Cybersecurity Qlucore Diagnostics
| Reference number | |
| Coordinator | Qlucore AB (publ) |
| Funding from Vinnova | SEK 200 000 |
| Project duration | July 2023 - October 2023 |
| Status | Completed |
| Venture | Medtech4Health: Competence Enhancement in SME |
| Call | Medtech4Health: Skills enhancement in small businesses 2023 |
Important results from the project
The project´s main objective was to strengthen the software application Qlucore Diagnostics´ ability in terms of cybersecurity to (a) protect patient data by preventing data breaches and (b) guarantee patient safety by preventing an outsider from influencing the application´s results. Now, at the end of the Vinnova project, we have produced cybersecurity documentation that will be part of the technical documentation required for an approved CE marking of Qlucore Diagnostics in accordance with the IVDR regulations.

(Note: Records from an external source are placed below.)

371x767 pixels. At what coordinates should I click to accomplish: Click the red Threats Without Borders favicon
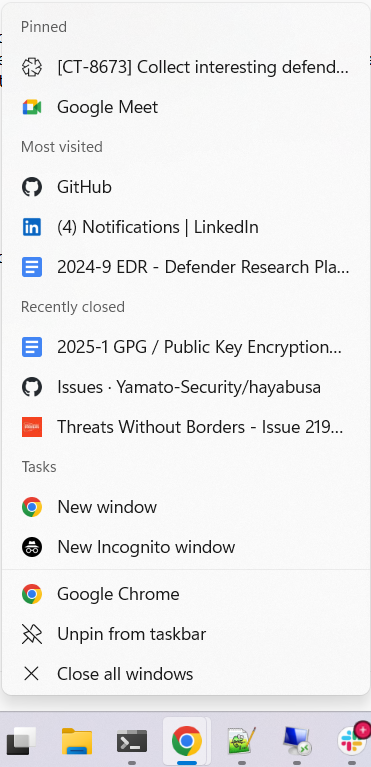point(32,427)
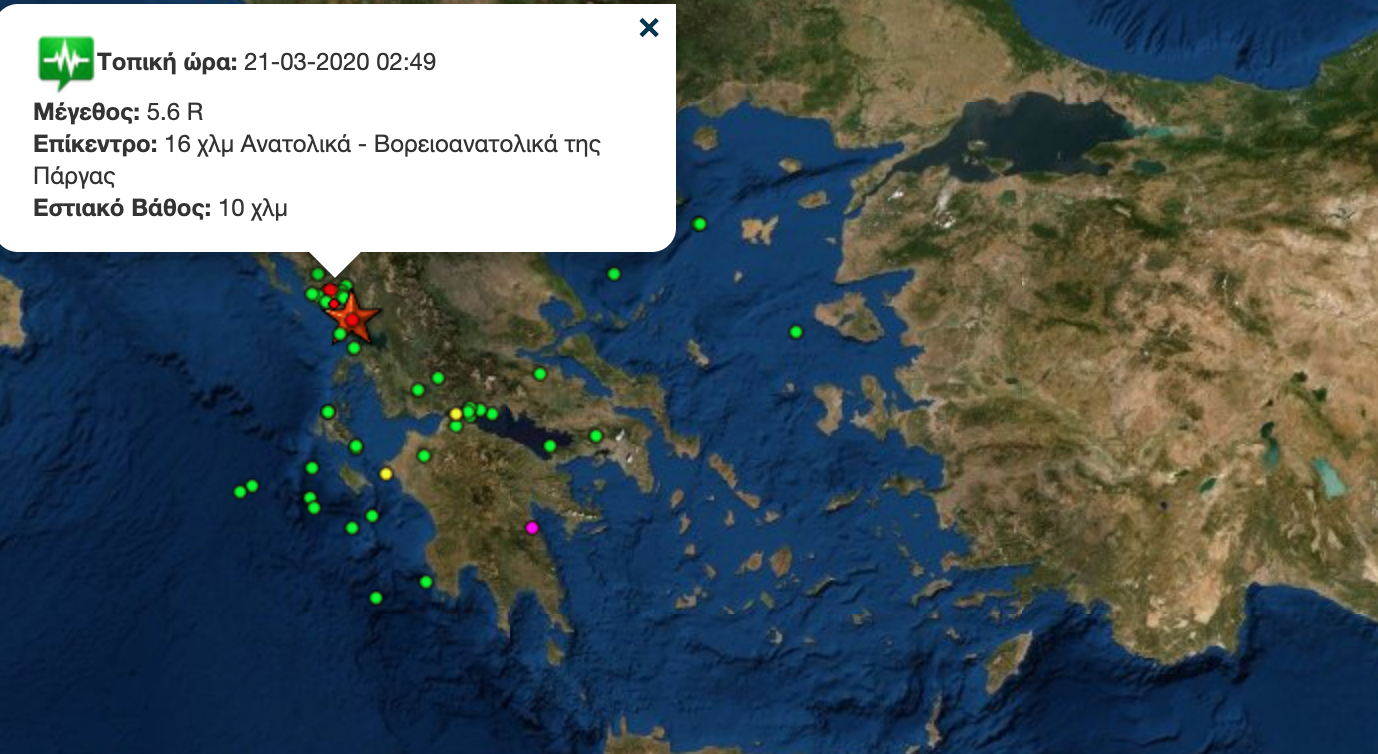Viewport: 1378px width, 754px height.
Task: Click the orange star epicenter marker
Action: (352, 318)
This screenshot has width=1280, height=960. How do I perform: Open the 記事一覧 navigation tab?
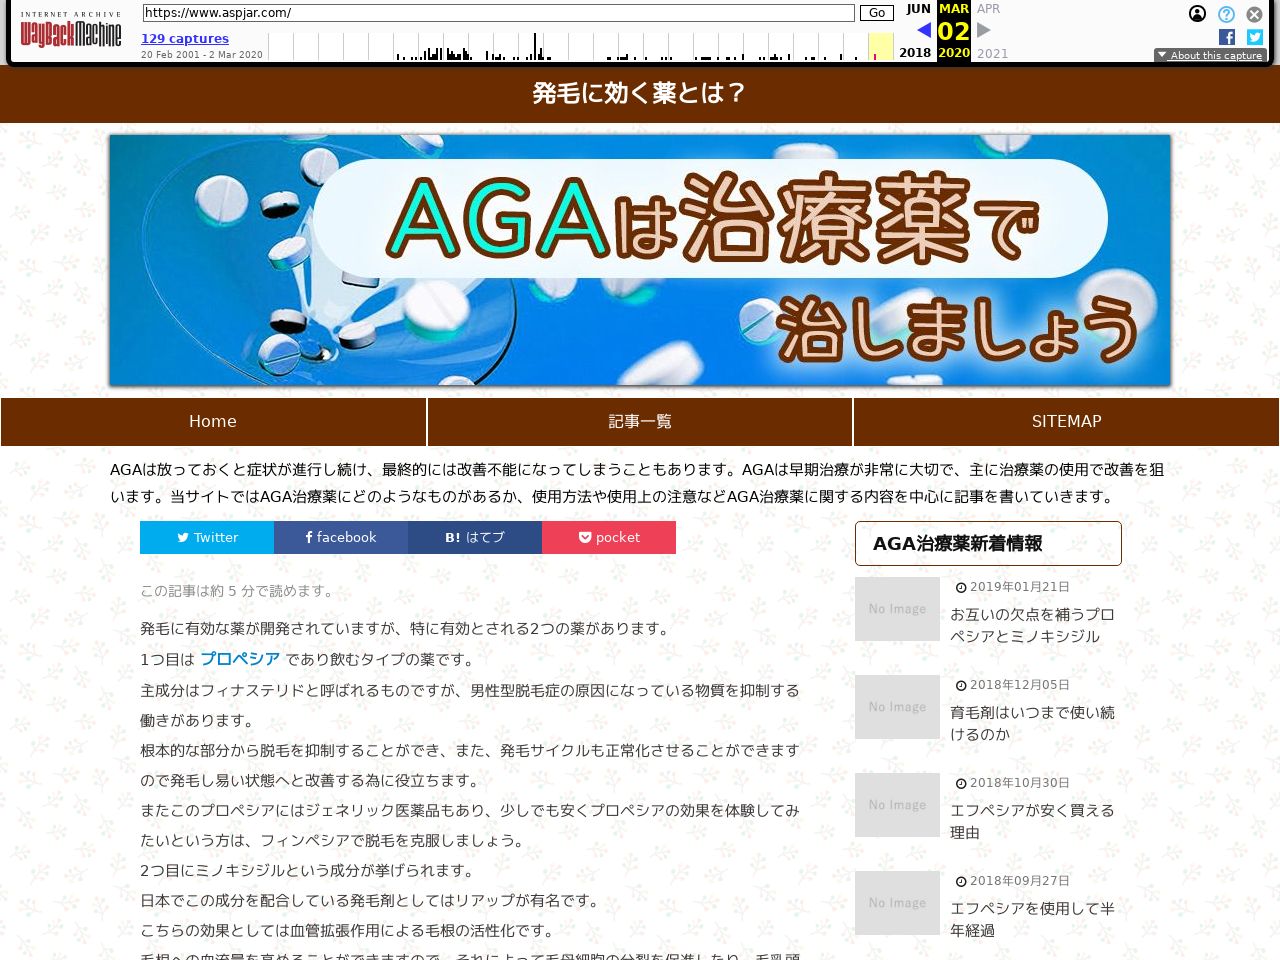(x=640, y=422)
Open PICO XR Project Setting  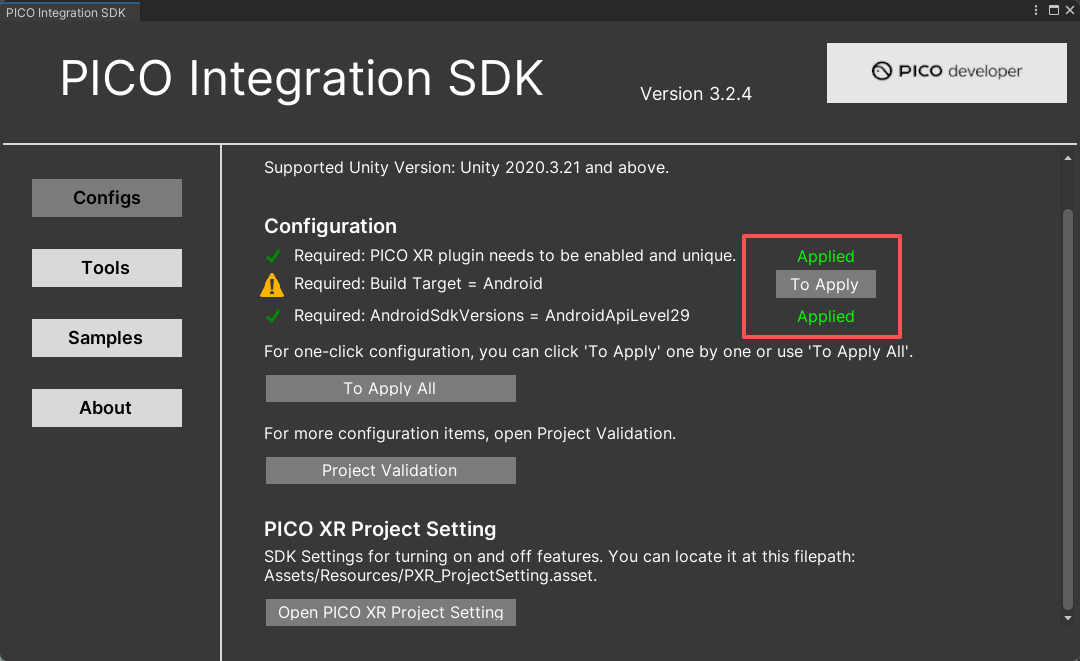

Expected long term effects
* Production of technical documentation required for an approved CE marking by Qlucore Diagnostics in accordance with the IVDR regulations. Fulfilled. * Systematic review of the software with regards to cybersecurity, especially risk and threat analysis. Fulfilled. * Hardening and protection of the software implemented. Fulfilled. * Knowledge transfer of cyber security analysis methodology from external consultants to Qlucore´s development organization. Fulfilled.
Approach and implementation
The following sub-phases were planned at the start of the project: Vulnerability and penetration tests conducted by an external, independent party. This was the single biggest cost item, as it had to be carried out by an external party with the right level of certification. This was carried out in two iterations, and resulted in the required Vulnerability and Penetration Test Report included in the technical file for reviewers. The result was, in addition to the report, that we were able to implement hardening and protection of the software in accordance with their advice and findings.